November 12, 2018, by Lindsay Brooke
Ceremony to ensure Sutton Bonington’s fallen are not forgotten
Two avenues of lime trees stand at the heart of the University of Nottingham’s Sutton Bonington Campus. Kingstonian Avenue, now known simply as The Limes, was planted nearly ninety years ago but few will be aware of the significance of these trees.
At the end of the 1920s the Old Kingstonian Association, alumni of the former agricultural college, agreed that the limes should be planted and some would be funded to remember fallen students and staff of the First World War.
This Remembrance Sunday the limes were the focus of a short ceremony as part of the commemorations marking the end of the Great War. At just before 11am a commemorative plaque and information board were unveiled to explain who planted the trees and why. The ceremony was followed by a minute’s silence.

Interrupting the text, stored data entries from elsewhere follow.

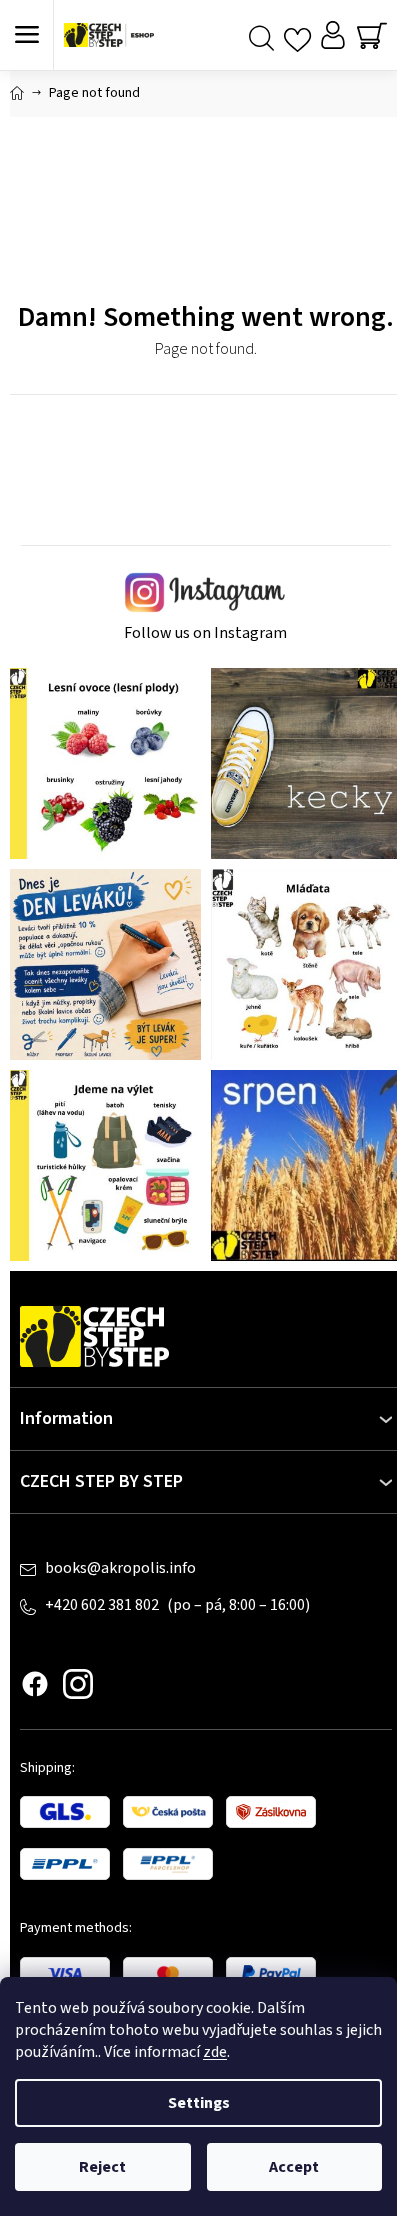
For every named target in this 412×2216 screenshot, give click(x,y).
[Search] (261, 35)
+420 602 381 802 (103, 1605)
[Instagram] (78, 1684)
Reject (102, 2167)
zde (215, 2052)
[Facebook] (35, 1684)
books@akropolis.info (120, 1568)
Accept (294, 2167)
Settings (199, 2103)
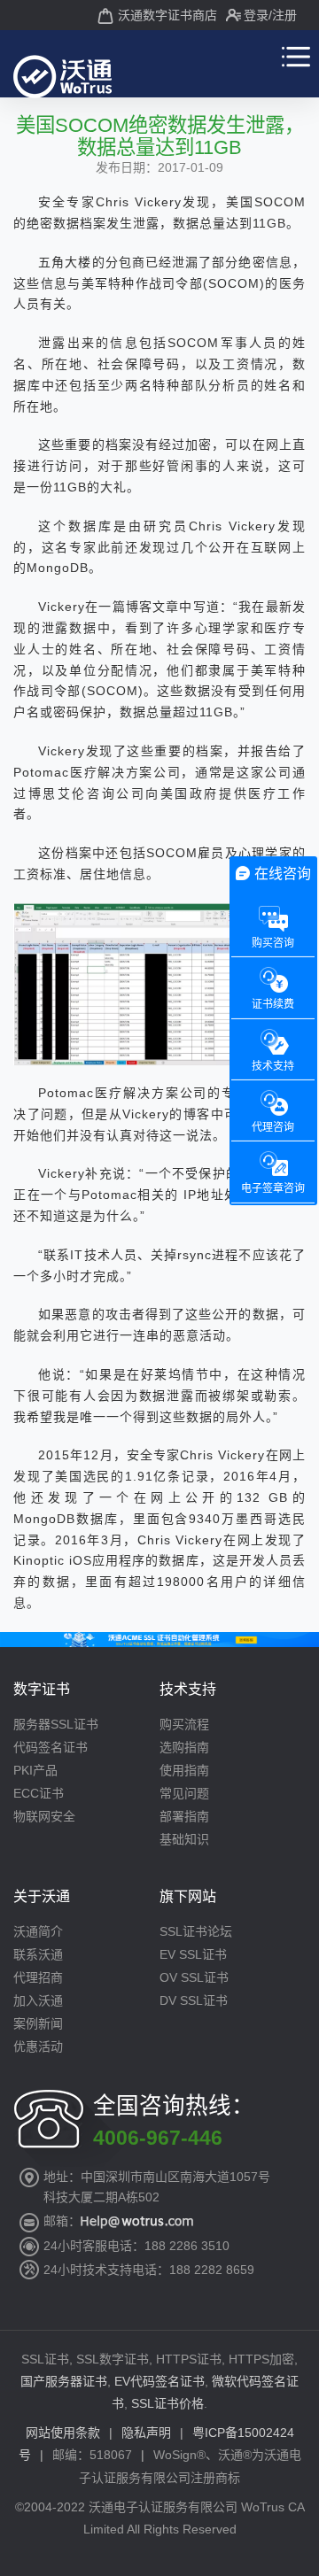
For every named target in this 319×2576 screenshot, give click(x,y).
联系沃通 (38, 1954)
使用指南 (184, 1770)
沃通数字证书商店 (167, 15)
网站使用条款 (63, 2432)
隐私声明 (146, 2432)
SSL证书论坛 (196, 1931)
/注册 (282, 15)
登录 (256, 15)
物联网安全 (44, 1816)
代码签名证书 (50, 1747)
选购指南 (184, 1747)
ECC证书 (38, 1793)
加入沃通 (38, 2000)
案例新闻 (38, 2023)
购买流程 (184, 1724)
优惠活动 (38, 2046)
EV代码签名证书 (159, 2381)
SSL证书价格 (167, 2403)
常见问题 (184, 1793)
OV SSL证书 (194, 1977)
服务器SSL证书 (55, 1724)
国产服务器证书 (63, 2381)
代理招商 (38, 1977)
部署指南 (184, 1816)
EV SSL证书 (193, 1954)
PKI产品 (35, 1770)
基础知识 (184, 1839)
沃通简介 (38, 1931)
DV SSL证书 (194, 2000)
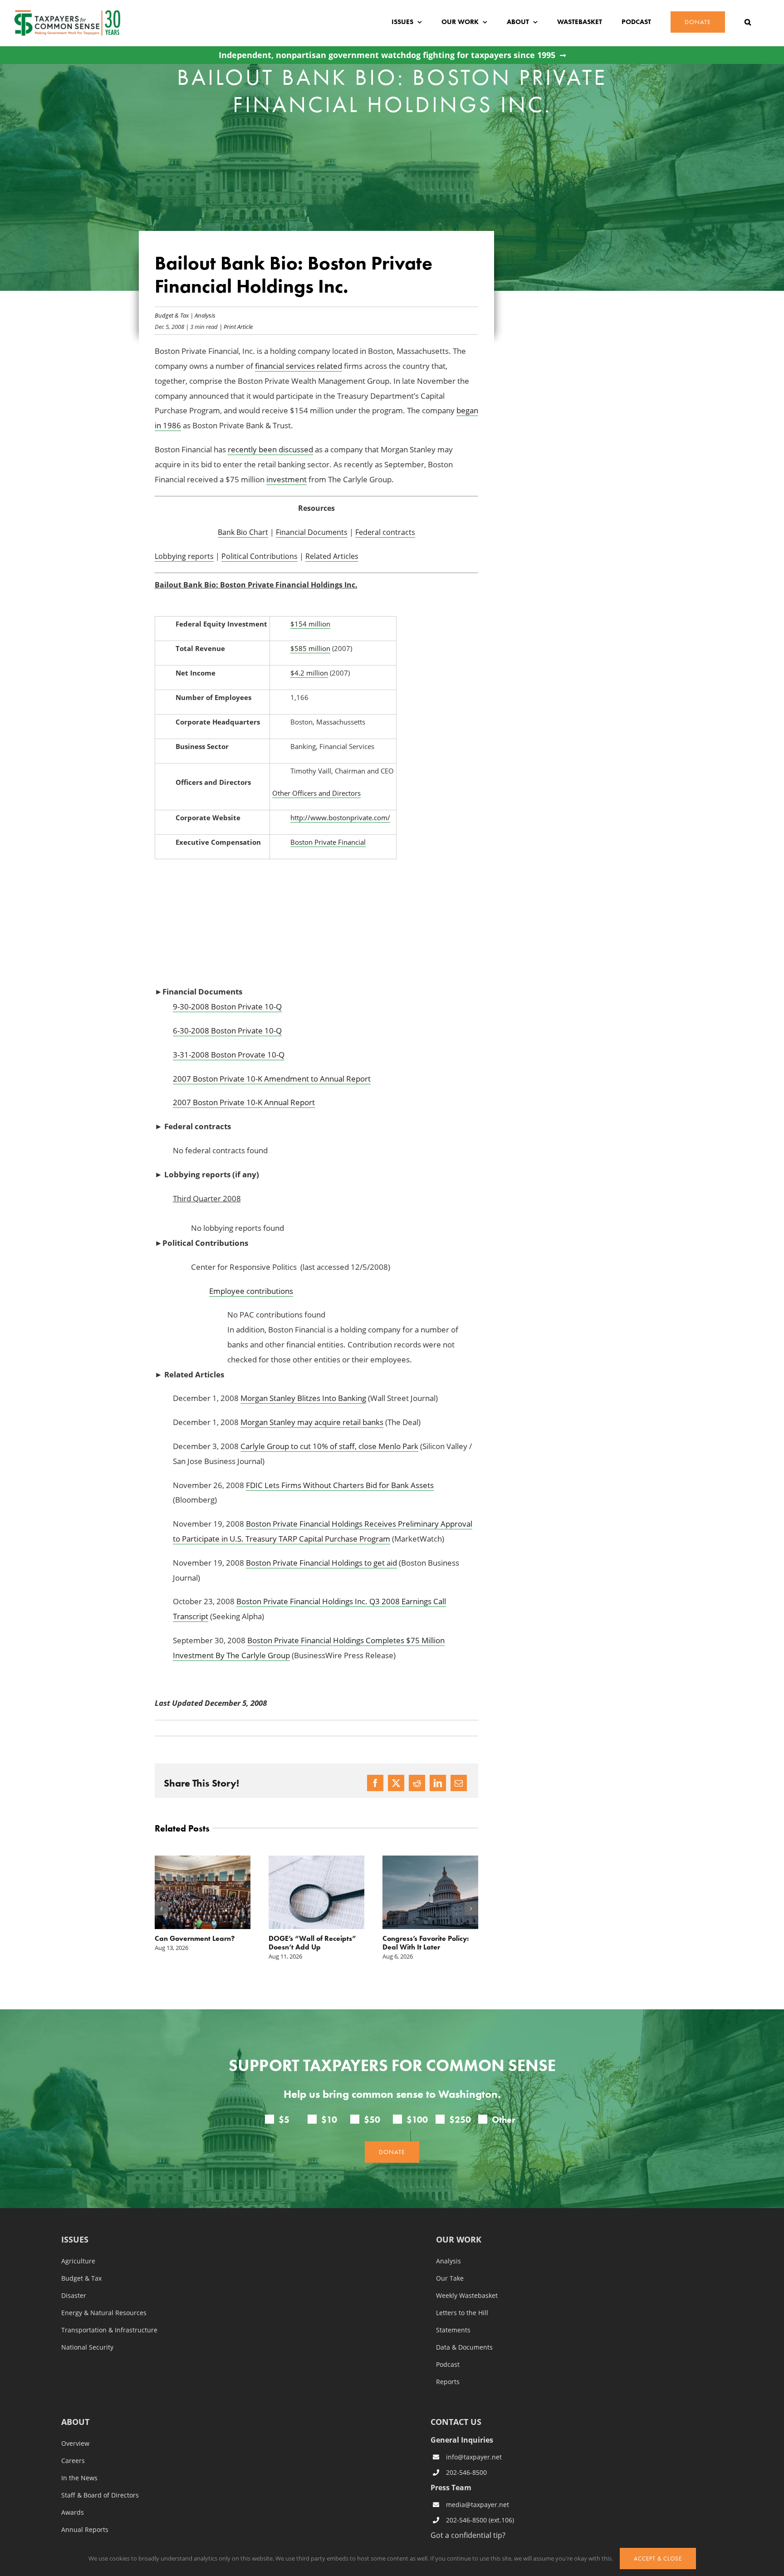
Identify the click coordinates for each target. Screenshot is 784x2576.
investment (286, 479)
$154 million (310, 623)
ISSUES (74, 2240)
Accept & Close (658, 2558)
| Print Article (235, 326)
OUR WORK (458, 2240)
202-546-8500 (466, 2472)
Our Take (450, 2278)
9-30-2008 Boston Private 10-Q (227, 1006)
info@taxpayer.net (474, 2457)
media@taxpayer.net (477, 2504)
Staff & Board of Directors (100, 2495)
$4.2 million (309, 672)
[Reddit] (417, 1783)
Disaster (73, 2296)
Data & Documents (464, 2347)
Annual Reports (84, 2530)
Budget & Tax (172, 315)
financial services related (298, 366)
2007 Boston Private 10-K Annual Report (244, 1102)
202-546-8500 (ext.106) (480, 2520)
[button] (748, 22)
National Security (87, 2347)
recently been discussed (270, 449)
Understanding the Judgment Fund (413, 1942)
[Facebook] (375, 1783)
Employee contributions (251, 1291)
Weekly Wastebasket (467, 2296)
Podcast (448, 2365)
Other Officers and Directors (316, 793)
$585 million (310, 648)
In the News (79, 2478)
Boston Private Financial (328, 842)
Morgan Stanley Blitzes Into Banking (303, 1398)
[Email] (458, 1783)
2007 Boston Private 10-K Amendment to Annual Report (272, 1078)
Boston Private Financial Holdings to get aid (321, 1562)
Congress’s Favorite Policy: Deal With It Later (312, 1942)
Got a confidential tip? (468, 2535)
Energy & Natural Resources (104, 2313)
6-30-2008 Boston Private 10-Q (227, 1030)
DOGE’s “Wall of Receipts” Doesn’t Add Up (198, 1942)
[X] (396, 1783)
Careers (73, 2461)
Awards (72, 2512)
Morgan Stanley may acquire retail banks (311, 1422)
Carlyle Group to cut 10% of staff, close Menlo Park (329, 1446)
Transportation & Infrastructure (109, 2330)
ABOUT (75, 2422)
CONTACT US (456, 2421)
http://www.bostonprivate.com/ (340, 817)
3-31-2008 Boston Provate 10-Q (228, 1054)
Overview (75, 2443)
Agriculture (78, 2261)
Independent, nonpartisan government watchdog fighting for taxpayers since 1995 (387, 55)
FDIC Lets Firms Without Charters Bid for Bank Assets (340, 1485)
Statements (453, 2330)
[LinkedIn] (437, 1783)
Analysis (205, 315)
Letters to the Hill (462, 2313)
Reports (448, 2382)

Prof Julian Wiseman, from the School of Biosciences, and Treasurer of the Old Kingstonian Association, said: “I have always had an interest in Campus history. The Association wanted to ensure that the story of the trees isn’t completely lost in the mists of time. This being the centenary of the end of the First World War we thought it a suitable time to highlight their story.”
Old Kingstonian archives reveal the story
The origins of Sutton Bonington Campus stem from the Midland Agricultural and Dairy College, which was situated in the nearby village of Kingston-on-soar. The former college site is now long gone but it still lends its name to the alumni organisation. After the First World War, the college was relocated to the current, larger, site in the village of Sutton Bonington.
In 1930 The Kingstonian magazine announced that ‘A suggestion that an avenue of trees at College be planted by members is described in an accompanying circular to members. We hope it will meet with active approval.’
In 1931 the magazine was able to report that ‘members planted an avenue of trees on the road leading from the College Meterological Station to the Farm Buildings.’
The cost of each tree was 7/6 (seven shillings and sixpence) – 37.5 new pence.